Well as the week has progressed, the thought of seeing some of these strangers is really stressing me out. Imagine, the event hasn’t even been confirmed and I’m stressed. The facebook group has turned into a full on internet brawl. Christ. People are freaking out about where it’s going to be held, is the event going to be free (impossible dream), is there going to be alcohol? Oh my God. People are literally arguing via facebook; not to mention the abhorrent use of grammar, spelling, and capitalization. If I was the class president I would shut the group down, call a few sane friends, and not ask any of these crazies for input.
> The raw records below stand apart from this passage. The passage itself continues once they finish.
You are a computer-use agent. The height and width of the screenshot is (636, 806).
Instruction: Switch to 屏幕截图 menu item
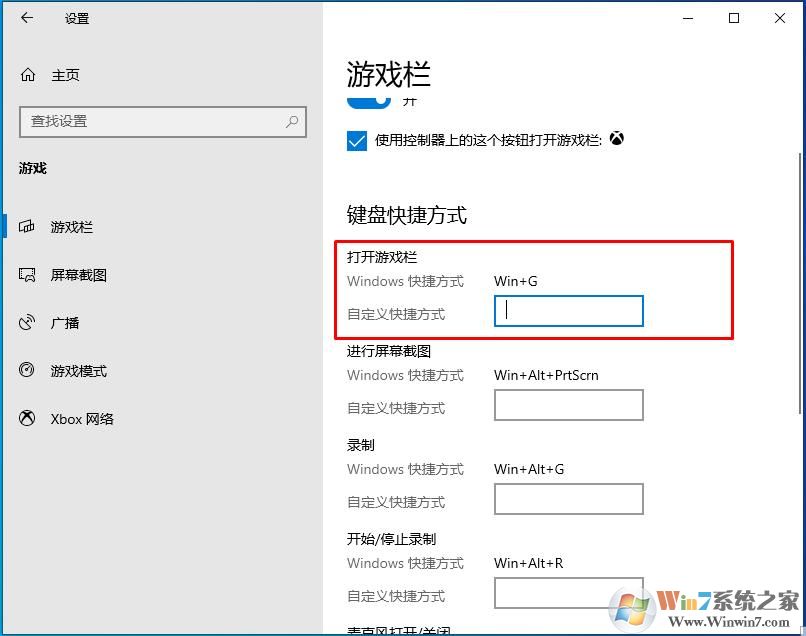pyautogui.click(x=78, y=275)
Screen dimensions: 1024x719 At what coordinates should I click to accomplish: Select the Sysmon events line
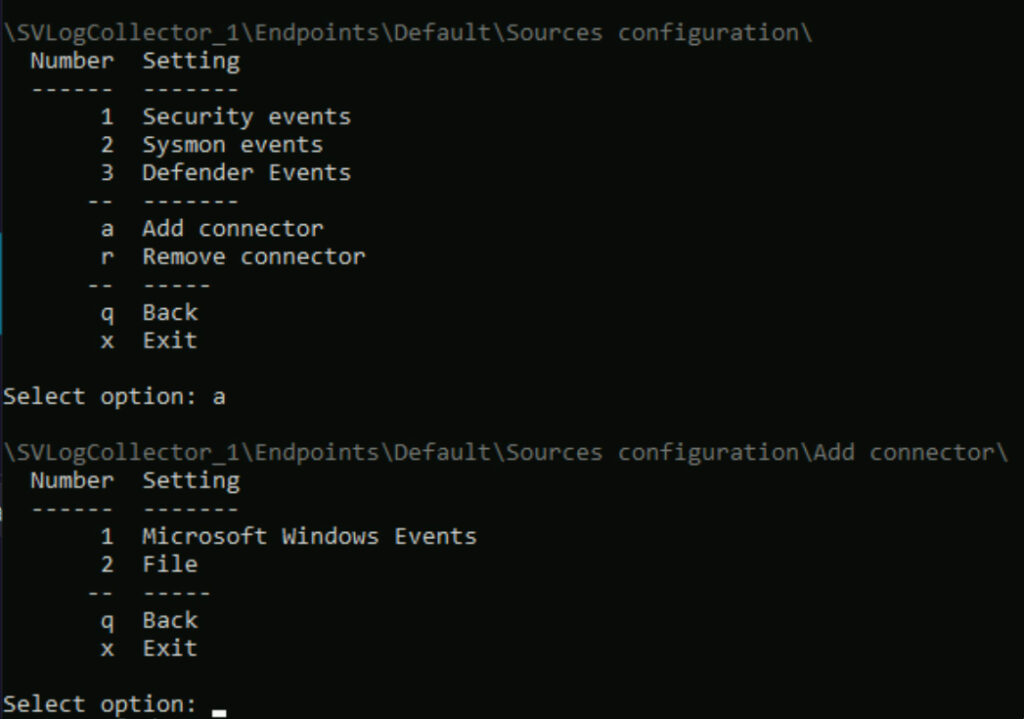(232, 145)
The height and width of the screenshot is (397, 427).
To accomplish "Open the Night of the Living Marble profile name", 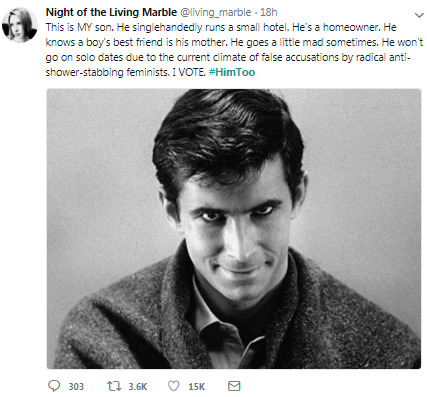I will [x=111, y=12].
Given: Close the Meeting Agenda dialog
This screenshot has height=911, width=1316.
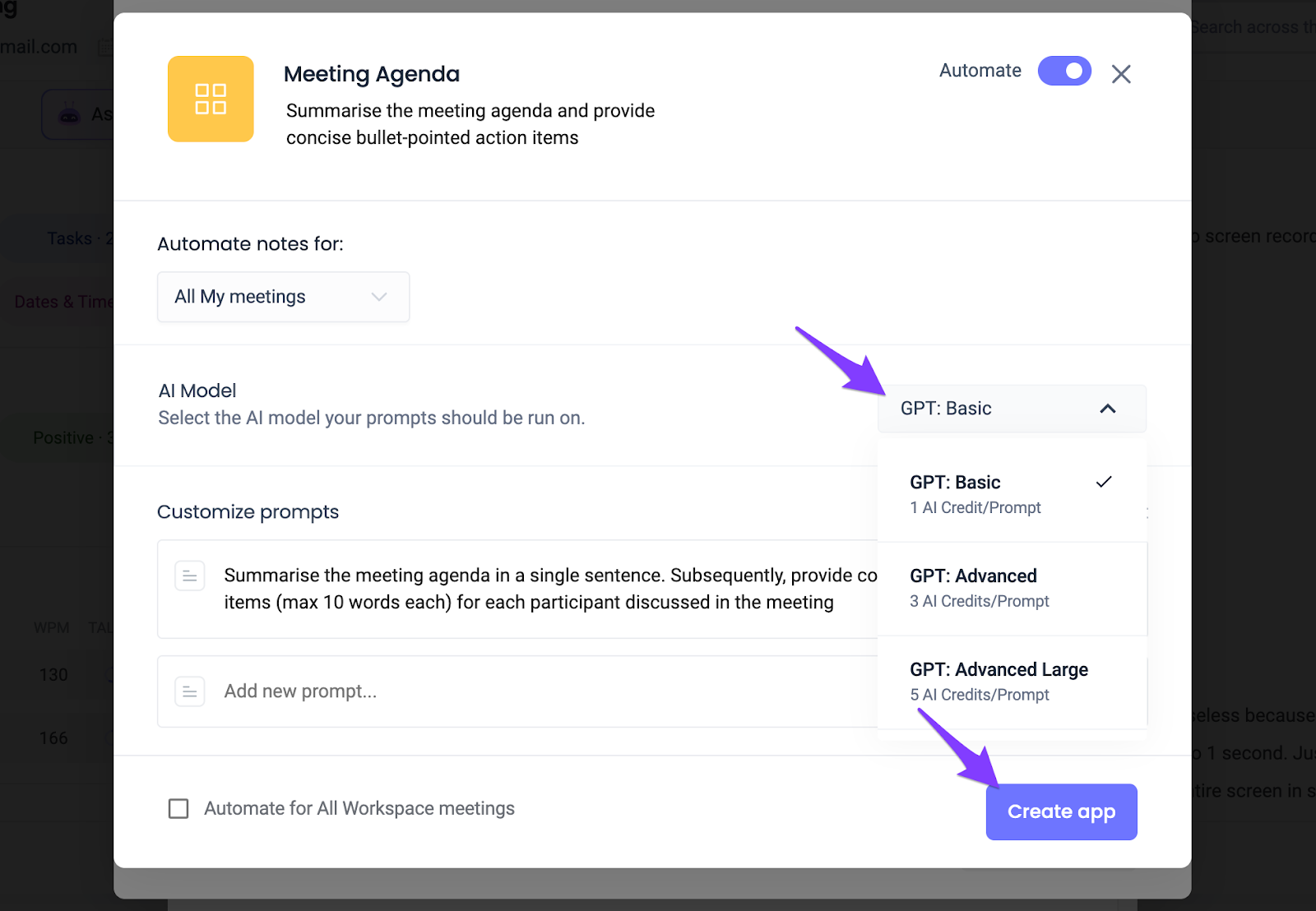Looking at the screenshot, I should [x=1121, y=74].
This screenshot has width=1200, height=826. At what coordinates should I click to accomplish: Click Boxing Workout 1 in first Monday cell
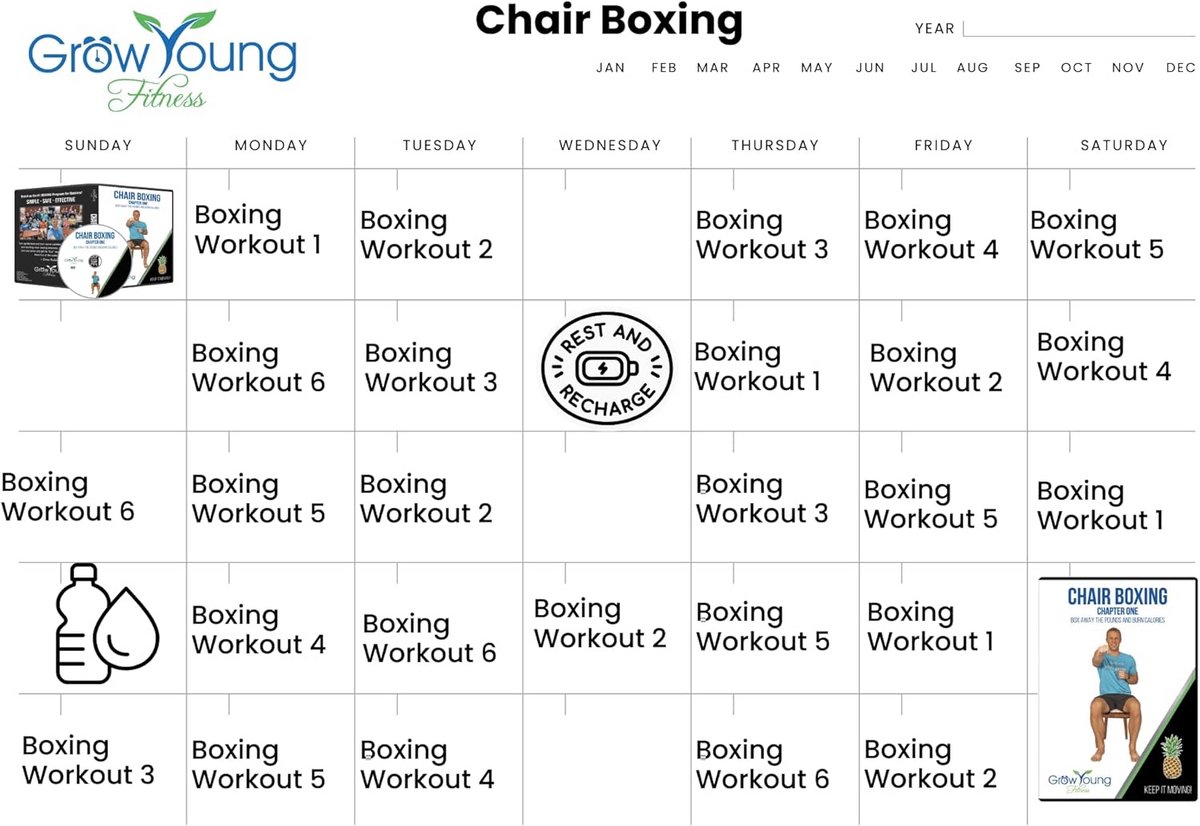258,230
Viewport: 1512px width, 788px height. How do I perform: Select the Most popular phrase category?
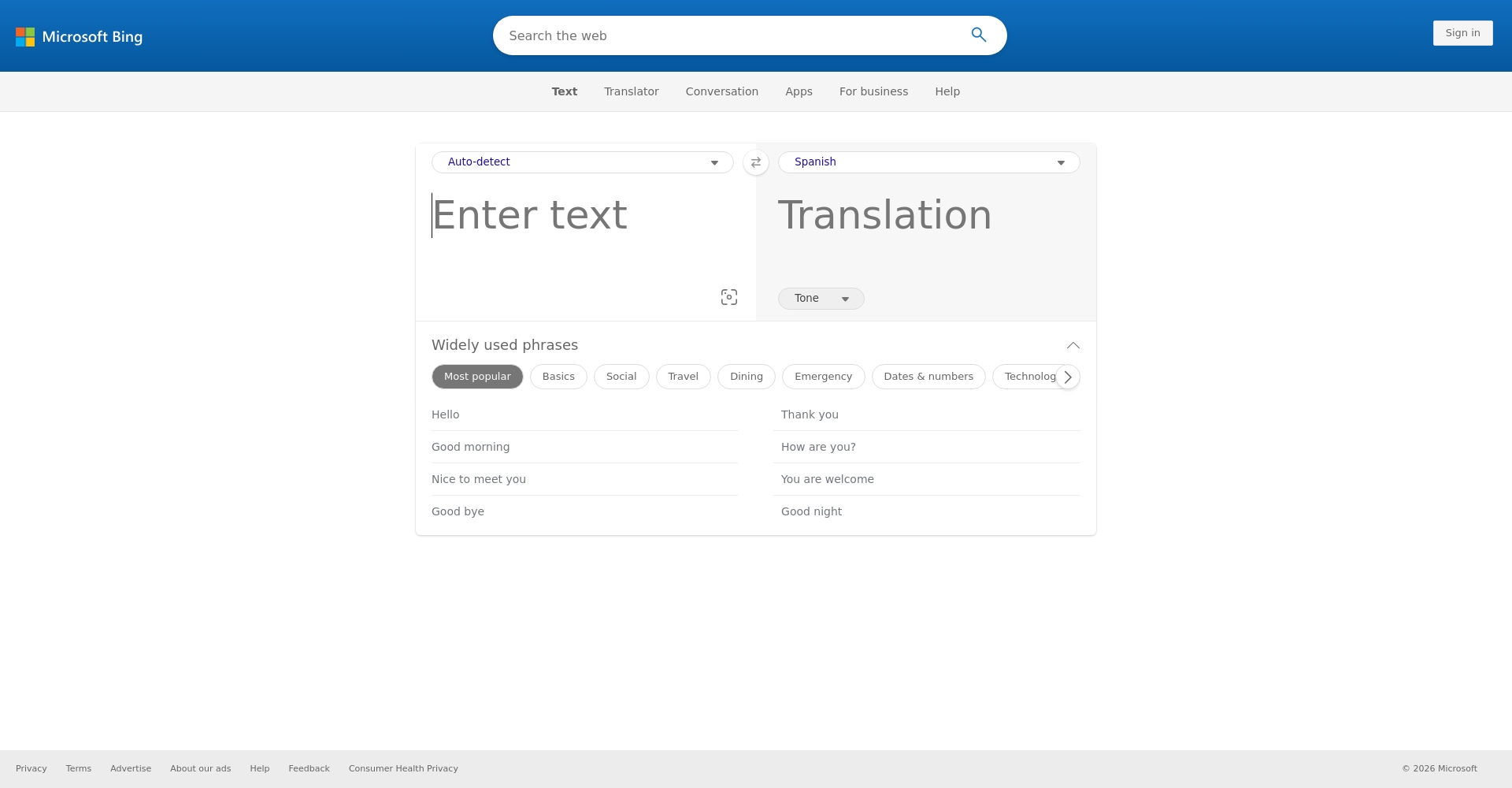[477, 377]
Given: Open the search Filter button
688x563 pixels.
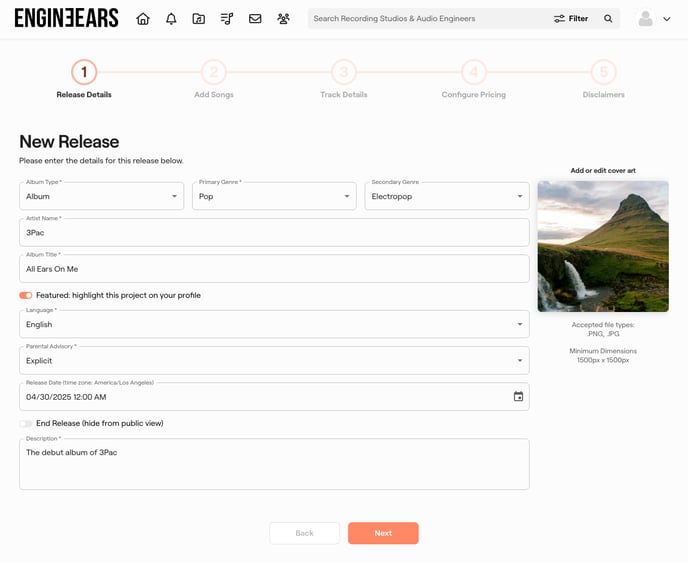Looking at the screenshot, I should tap(571, 18).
People are posting about going bar and club hopping. They want it to “Epic.”

Have these people not seen Romey and Michelle’s High School Reunion? or any sitcom television? Do they not know that a reunion is basically a wedding without the bouquet toss, clanging of silverware on plates, and floral arrangements. It’s supposed to be cheesy.

I am a relatively opinionated person, but  my problem is I don’t speak up. I would LOVE to help in planning this thing and am good friends with the president so I’ll probably say something to him, but I refuse to post anything on that facebook page. Nope. Won’t do it. Forget it. I will not engage the behavior.

As I see people posting, and watch a virtual drama unfold, I find it sad that after a decade people still act like they’re in high school Of course, high school never ends. Look around your workplace, the same cliques that existed at your high school exist at your workplace, but it is not so extreme. Unless, of course, you work at a high school then you know that high school teachers act just like high school students. It’s true, don’t try to argue it. More than anything, I really hope some sane (and classy) people try to organize this event.

Gathering the opinions of too many people is never a good idea–unless of course it’s for voting–I’m no Communist.

Really, I think what this boils down to is the that facebook should have remained an exclusive club for people with .edu addresses.

You miss those days, don’t even lie about it.